After I paid them they continued to support me videos and direct communication
to help me use what I'd paid for, and they took seriously the problems I
identified.

I'm sorry that you consider this being 'Robbed'. I had my car stolen once, and
my house broken into another time, and those things didn't feel good.

------
kirualex
Not sure it's really relevant, but I happen to have open-sourced a "dummy app"
which was originally intended for educational purpose.

If some are interested :
[http://alexiscreuzot.com/ColourLove/](http://alexiscreuzot.com/ColourLove/)

------
lukifer
The obstacle to open source adoption has always been economics, not usability.
(Give them paychecks, and the usability engineers will come.) While it's
possible to have a successful business model with FOSS, it's typically much
more difficult or less lucrative compared to the product/appliance model, and
too often completely unviable to make a living.

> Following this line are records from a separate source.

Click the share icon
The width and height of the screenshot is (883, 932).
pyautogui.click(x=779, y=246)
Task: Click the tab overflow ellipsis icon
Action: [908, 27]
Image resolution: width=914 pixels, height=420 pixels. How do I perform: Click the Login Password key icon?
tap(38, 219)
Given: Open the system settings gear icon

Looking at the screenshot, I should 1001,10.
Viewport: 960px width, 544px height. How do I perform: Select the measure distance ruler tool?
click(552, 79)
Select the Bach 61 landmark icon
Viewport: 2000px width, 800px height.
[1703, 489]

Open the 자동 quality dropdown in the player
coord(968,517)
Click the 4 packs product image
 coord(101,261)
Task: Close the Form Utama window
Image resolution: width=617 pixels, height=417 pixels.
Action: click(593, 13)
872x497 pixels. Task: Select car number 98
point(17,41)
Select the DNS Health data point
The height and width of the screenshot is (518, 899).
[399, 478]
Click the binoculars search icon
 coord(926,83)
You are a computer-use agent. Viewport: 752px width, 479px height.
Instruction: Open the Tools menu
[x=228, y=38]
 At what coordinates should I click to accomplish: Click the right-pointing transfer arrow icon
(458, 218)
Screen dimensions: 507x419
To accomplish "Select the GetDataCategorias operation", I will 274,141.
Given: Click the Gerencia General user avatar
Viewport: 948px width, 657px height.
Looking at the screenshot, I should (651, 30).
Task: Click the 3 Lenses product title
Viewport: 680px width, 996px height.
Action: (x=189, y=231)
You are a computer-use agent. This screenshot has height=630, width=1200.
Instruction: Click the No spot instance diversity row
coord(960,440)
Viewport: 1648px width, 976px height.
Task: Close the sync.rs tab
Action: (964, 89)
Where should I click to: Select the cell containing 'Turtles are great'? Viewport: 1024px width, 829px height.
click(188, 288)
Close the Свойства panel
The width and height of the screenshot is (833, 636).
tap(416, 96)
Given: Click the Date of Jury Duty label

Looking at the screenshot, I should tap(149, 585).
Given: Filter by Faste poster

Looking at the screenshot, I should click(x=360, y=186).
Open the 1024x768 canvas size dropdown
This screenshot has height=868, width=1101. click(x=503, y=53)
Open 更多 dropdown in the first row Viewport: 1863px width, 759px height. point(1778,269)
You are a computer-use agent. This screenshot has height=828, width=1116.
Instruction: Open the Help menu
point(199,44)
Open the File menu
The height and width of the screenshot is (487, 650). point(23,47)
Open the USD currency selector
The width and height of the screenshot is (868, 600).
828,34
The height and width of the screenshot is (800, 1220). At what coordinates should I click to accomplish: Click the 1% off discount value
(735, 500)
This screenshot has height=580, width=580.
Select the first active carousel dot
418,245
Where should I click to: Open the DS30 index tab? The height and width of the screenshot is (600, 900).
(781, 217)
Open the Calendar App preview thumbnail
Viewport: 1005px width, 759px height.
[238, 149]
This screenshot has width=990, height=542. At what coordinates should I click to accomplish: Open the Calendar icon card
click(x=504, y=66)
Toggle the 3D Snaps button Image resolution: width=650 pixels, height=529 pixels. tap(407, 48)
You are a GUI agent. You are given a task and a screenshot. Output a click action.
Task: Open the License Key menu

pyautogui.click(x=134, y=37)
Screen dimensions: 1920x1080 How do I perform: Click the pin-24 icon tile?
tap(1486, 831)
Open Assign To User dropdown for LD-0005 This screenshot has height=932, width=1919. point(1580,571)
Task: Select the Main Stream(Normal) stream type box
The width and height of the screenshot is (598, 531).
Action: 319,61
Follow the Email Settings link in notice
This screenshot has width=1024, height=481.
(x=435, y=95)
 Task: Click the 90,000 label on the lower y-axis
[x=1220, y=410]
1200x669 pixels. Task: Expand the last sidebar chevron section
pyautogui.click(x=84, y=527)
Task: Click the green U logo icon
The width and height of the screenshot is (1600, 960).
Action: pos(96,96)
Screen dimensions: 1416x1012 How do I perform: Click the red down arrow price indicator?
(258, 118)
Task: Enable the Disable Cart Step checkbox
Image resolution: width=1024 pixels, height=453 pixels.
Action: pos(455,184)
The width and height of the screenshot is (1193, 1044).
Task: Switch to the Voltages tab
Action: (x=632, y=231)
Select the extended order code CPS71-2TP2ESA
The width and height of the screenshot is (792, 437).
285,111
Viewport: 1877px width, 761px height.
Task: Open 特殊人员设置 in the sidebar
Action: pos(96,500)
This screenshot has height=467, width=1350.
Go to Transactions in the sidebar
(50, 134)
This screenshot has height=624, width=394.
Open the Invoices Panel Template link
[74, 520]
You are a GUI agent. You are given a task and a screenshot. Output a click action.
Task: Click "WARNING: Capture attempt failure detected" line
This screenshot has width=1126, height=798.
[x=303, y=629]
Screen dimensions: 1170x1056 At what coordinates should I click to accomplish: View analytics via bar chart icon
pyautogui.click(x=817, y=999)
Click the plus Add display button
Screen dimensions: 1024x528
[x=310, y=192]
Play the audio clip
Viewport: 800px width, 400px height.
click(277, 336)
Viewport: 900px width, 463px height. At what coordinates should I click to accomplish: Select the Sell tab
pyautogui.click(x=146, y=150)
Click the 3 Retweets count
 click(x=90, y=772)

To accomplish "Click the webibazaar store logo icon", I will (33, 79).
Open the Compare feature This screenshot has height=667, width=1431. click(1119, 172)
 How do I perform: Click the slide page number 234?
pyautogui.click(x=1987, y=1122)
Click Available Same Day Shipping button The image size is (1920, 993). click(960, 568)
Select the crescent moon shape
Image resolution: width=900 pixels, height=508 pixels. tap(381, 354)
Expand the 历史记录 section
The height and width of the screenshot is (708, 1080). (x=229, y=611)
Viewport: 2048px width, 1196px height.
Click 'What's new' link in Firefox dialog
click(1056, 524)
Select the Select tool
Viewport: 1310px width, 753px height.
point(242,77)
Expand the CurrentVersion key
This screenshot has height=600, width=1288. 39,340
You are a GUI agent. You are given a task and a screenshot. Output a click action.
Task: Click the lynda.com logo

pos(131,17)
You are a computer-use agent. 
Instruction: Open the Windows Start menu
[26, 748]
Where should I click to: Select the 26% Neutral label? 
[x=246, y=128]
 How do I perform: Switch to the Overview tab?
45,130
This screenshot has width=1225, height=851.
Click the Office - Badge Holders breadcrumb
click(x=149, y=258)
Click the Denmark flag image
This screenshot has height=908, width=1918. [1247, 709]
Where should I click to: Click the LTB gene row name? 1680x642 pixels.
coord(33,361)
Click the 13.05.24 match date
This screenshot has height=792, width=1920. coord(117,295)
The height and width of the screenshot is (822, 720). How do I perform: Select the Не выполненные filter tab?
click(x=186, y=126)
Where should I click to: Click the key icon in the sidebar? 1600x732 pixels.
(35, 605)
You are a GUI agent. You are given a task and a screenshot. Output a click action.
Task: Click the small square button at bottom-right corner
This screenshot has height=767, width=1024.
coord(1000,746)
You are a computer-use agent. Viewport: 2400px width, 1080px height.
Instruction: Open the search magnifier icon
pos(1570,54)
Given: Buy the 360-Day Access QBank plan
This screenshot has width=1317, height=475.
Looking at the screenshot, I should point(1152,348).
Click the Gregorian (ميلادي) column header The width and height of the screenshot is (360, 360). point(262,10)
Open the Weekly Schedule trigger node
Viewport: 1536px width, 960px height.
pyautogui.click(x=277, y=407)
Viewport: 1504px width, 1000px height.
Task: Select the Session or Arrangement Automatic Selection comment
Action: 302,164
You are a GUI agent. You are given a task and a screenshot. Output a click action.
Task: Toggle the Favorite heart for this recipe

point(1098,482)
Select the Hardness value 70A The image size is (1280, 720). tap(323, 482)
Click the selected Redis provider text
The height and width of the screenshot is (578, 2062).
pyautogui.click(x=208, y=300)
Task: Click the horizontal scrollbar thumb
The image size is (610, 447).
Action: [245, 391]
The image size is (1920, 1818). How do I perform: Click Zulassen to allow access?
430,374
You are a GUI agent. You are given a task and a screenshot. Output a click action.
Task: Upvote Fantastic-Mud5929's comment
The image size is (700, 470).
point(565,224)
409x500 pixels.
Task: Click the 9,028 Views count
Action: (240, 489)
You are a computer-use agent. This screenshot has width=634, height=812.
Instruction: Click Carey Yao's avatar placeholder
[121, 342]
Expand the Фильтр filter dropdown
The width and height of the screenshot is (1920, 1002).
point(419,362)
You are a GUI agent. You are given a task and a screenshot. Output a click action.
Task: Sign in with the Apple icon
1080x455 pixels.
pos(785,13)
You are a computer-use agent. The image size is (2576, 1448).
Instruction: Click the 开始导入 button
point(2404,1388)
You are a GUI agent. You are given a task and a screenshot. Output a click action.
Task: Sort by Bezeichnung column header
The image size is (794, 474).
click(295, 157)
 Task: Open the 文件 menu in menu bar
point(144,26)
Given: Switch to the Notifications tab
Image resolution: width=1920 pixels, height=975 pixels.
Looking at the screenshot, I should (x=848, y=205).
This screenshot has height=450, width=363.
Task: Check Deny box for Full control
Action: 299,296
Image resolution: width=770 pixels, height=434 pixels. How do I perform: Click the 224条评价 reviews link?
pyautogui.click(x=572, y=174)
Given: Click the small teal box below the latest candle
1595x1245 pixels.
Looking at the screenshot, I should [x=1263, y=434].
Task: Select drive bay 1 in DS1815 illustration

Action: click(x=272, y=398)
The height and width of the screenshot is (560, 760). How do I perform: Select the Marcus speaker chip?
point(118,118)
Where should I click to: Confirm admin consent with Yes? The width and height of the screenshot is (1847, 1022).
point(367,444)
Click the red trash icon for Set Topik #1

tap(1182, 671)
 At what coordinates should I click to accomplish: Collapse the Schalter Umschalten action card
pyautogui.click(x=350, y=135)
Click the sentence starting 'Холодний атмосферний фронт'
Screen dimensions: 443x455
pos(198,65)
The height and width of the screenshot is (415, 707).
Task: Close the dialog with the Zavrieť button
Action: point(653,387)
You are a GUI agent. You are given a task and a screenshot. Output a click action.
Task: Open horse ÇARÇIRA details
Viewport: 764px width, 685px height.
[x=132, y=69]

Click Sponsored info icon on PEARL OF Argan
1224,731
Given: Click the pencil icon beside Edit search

The curious paradox of Apple's walled garden is that it creates an opening to
put every line of code on GitHub, yet be confident that the vast majority of
customers will still click "Buy Now" rather than downloading elsewhere for
free. It may not include Freedom Zero, and so is far from ideologically pure,
but the ecosystem still gains the benefits of transparency, trust, and
iterative improvement from open source.

Outside of certain niches, the market is clearly not gravitating towards FOSS
on its own; if the politics of computing is important to us as a culture, it
probably needs to move forward in the form of consumer protection laws and
antitrust litigation. But in the meantime, FOSS would do well to use the App
Store and make the best of a bad situation.

------
uams
This is a really interesting idea. iOS and submitting to the app store has
always seemed high friction task. This takes reduces both of them by having a
fully baked app that I can just modify.

The promise of shipping code to the app store is a bit more tenuous as we have
to bank on the developers packaging it up and sending it up to the app store.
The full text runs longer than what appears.